FDA Issues Draft Guidance on Targeted Drug Therapies

Jul 21, 2011

FDA issued a draft guidance for industry comment that contains proposed policy for diagnostic tests used with targeted drug therapies (i.e., personalized medicine). Companion diagnostics are used to help healthcare professionals determine whether a patient with a particular disease or condition should receive a particular drug therapy or how much of the drug to give, according to the press release about the guidance. The draft guidance discusses the agency’s plans for how it will review a companion diagnostic and its corresponding therapy.

The draft guidance defines a companion diagnostic and its use. According to the release, for example, looking for a specific gene amplicfication in a patient that may predict whether a drug would benefit that patient. Herceptin (trastuzumab), approved in 1998, for instance, targets HER2 gene amplification or HER2 protein over-expression in potential breast cancer patients. Herceptin “was approved with a companion test and today testing is routinely performed on women diagnosed with breast cancer to help health care professionals determine whether or not the patient should receive” it, says the release.
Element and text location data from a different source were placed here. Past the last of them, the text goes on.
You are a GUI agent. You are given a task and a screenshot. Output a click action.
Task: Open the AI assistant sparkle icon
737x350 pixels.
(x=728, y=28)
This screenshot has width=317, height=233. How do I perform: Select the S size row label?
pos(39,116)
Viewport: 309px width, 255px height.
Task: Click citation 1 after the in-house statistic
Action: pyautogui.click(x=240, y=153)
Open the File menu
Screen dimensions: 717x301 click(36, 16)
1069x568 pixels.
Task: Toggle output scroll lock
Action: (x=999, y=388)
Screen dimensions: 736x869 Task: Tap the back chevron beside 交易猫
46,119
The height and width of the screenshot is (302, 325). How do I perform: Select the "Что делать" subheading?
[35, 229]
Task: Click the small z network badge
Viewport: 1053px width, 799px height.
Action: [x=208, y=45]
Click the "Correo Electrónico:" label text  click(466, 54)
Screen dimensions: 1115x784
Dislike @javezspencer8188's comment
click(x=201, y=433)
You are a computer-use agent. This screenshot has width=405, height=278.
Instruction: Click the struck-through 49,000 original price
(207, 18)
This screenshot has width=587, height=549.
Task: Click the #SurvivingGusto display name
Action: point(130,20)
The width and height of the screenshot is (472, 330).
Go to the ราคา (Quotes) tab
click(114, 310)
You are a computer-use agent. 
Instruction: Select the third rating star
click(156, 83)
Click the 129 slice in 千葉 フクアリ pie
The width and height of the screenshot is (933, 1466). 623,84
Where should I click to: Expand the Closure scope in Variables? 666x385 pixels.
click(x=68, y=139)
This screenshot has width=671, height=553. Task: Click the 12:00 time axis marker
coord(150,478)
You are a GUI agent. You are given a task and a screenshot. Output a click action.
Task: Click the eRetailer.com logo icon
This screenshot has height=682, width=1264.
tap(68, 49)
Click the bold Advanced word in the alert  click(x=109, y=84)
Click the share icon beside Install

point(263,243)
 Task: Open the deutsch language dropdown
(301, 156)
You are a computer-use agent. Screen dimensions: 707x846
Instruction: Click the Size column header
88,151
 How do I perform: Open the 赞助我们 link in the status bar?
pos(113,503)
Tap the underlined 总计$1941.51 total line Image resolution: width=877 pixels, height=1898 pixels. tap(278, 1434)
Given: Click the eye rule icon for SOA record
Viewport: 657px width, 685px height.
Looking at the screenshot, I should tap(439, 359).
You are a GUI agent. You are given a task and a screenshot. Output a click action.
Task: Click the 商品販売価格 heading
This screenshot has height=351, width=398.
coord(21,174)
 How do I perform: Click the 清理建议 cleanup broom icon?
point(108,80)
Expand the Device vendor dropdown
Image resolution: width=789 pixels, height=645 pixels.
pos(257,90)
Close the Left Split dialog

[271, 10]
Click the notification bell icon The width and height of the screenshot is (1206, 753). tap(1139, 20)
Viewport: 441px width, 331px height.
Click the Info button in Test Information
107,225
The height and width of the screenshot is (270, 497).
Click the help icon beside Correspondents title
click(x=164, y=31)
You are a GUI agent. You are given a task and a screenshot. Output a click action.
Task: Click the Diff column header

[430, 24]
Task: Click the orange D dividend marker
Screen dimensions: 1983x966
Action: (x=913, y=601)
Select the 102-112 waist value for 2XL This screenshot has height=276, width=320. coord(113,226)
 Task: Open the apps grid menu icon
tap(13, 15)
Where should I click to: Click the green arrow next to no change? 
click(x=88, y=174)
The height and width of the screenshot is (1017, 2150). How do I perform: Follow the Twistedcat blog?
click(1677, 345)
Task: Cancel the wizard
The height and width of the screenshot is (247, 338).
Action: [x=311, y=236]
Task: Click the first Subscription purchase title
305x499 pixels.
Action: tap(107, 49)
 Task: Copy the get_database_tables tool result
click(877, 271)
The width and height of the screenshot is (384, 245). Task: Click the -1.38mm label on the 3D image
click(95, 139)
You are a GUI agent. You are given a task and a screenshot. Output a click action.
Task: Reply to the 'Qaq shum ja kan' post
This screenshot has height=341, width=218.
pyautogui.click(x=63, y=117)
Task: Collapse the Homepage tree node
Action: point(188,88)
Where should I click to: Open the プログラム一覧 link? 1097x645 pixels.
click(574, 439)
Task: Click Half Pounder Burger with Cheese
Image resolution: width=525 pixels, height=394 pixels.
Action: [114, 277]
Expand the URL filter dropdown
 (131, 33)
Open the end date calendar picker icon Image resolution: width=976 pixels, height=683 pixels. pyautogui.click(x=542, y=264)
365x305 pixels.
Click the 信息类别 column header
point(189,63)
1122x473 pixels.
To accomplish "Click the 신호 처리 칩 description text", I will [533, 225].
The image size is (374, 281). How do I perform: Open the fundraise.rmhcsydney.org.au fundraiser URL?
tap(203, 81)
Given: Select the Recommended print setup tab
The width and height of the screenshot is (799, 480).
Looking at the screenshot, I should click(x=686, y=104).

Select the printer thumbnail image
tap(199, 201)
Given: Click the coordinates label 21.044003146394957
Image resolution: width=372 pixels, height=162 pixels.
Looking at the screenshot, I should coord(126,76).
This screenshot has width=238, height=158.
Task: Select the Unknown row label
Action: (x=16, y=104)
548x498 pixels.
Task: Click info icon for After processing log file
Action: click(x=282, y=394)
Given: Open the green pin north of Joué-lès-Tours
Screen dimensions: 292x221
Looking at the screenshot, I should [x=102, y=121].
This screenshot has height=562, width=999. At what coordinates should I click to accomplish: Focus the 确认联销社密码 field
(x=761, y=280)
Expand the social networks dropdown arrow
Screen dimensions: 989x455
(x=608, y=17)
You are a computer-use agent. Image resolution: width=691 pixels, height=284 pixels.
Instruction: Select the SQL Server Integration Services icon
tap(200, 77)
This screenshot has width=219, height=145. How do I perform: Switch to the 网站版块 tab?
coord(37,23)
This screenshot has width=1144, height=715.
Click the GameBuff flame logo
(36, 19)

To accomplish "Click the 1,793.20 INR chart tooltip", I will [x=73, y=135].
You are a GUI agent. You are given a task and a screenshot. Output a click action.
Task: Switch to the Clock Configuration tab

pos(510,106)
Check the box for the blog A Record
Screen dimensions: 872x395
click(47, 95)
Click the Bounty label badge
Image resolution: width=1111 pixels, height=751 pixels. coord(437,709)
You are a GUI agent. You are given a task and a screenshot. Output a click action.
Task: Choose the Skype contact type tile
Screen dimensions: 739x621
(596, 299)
The draft guidance calls for early engagement between FDA and manufacturers so that the agency’s expectations can be included in development plans, and states that FDA will aim to conduct simultaneous reviews of a drug or biologic therapy and its corresponding companion diagnostic. The document also notes instances in which the agency may approve a targeted medicine in the absence of a cleared or approved companion diagnostic (e.g., in cases where the therapy is intended to treat a serious or life-threatening disease or condition for which there is no available or satisfactory treatment and when the potential benefits outweigh the risks of not having a cleared or approved companion diagnostic, states the release).

Comments on the draft guidance are due Sept. 12, 2011.